Nevada boaters’ luck holds this season
State officials are saying luck is partially responsible for the first season in 18 years with no fatal boat accidents in Nevada waters.
“We know some of this statistic is sheer luck,” said Nevada’s Boating Law Administrator David Pfiffner. “Several of our serious accidents could have ended with someone dying.”
The boating season draws to a close in the next couple of months.
“We have had some decrease in boating activity, due to the economy, but we think a number of factors-including the increased efforts to educate boaters- by both NDOW and other boating safety organizations, such as the U.S. Coast Guard Auxiliary is having an effect.”
The numbers show serious accidents trending lower overall, according to Pfiffner, although a full comparison to other years won’t be possible until the end of the year.
Nevada started a boating education program in 2003, mandating that boaters born on or after January 1, 1983 take a boating education course before operating a motorboat of more than 15 horsepower on Nevada’s interstate waters. There have been other initiatives too, including stepped up boating safety enforcement on Lake Tahoe and increased boating under the influence patrols on Lakes Mead and Mohave among many other initiatives over the years.

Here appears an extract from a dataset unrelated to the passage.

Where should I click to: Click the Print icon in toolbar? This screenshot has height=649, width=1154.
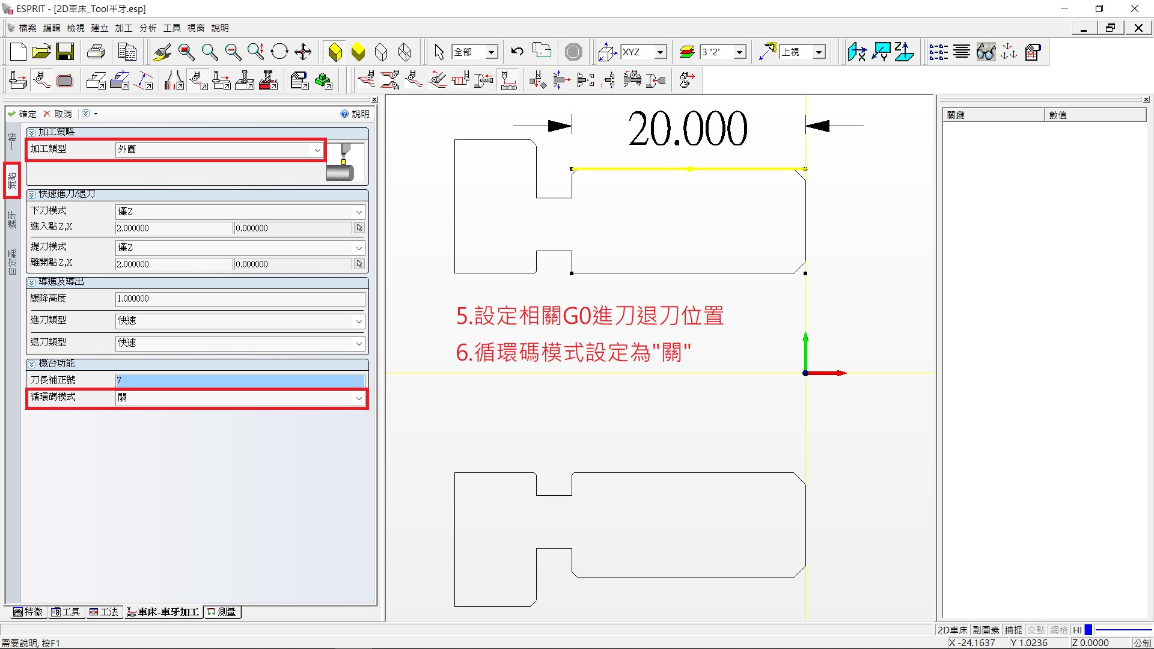[96, 52]
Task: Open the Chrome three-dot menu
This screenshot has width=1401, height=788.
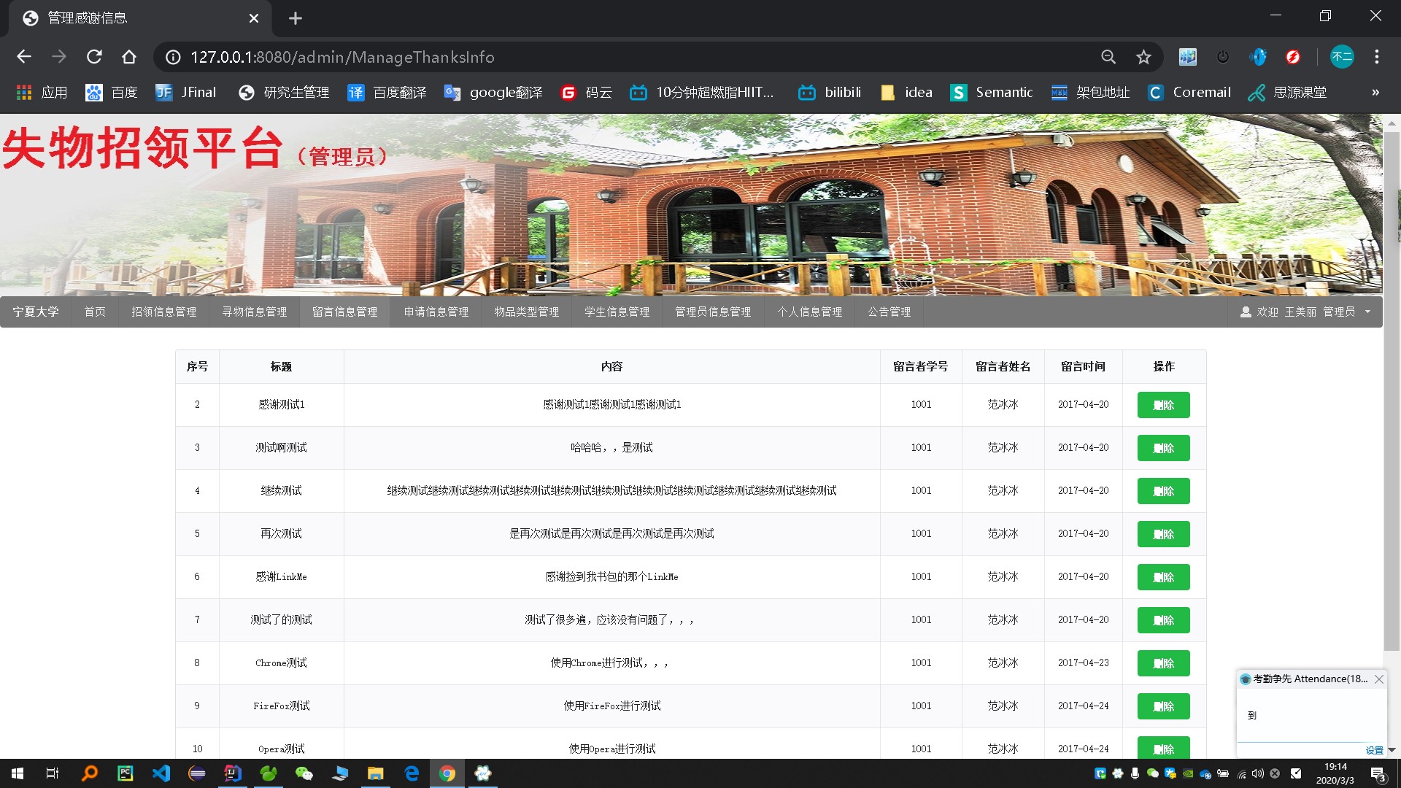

“We’ve been working together with NDOW for years to improve education, and we hope this year is the beginning of a long trend,” said Dave Law, the Coast Guard Auxiliary liaison to the state of Nevada. “Aside from universal life jacket wear, we think boating education is the best way for boaters to stay safe on the water.”
Despite the lack of fatal accidents, there have still been a number of very serious injury accidents in Nevada, including one with a propeller injury at Lake Lahontan and a boat grounding at Lake Mead that seriously injured several people.